Work task:
The records follow. Filter them to the lines that hold "computer".

- Opening Delimiter -

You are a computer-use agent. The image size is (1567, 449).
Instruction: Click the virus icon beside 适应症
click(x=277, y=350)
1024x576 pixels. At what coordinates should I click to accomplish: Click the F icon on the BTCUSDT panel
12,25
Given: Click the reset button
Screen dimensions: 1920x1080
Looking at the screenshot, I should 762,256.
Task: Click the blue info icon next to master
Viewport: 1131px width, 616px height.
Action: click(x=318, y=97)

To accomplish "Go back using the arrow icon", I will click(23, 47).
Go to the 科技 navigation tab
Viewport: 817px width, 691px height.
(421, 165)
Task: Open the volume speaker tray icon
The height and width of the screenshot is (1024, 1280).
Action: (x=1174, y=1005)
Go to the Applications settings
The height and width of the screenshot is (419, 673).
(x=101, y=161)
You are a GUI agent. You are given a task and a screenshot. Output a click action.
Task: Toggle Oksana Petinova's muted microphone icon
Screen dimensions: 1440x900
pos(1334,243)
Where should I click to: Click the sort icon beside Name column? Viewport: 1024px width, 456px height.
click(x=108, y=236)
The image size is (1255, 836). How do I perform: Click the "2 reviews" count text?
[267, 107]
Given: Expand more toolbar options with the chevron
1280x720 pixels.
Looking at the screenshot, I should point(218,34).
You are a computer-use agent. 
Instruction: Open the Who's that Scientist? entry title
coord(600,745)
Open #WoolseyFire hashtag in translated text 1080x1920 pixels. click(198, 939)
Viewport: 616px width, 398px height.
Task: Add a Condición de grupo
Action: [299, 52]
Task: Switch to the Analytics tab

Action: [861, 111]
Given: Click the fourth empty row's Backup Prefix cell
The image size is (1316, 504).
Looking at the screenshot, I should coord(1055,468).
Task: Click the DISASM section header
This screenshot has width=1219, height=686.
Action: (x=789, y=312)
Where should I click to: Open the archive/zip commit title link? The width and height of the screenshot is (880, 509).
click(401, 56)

- Closing Delimiter -

Task answer:
You are a computer-use agent. The image size is (1567, 449).
You are a computer-use agent. 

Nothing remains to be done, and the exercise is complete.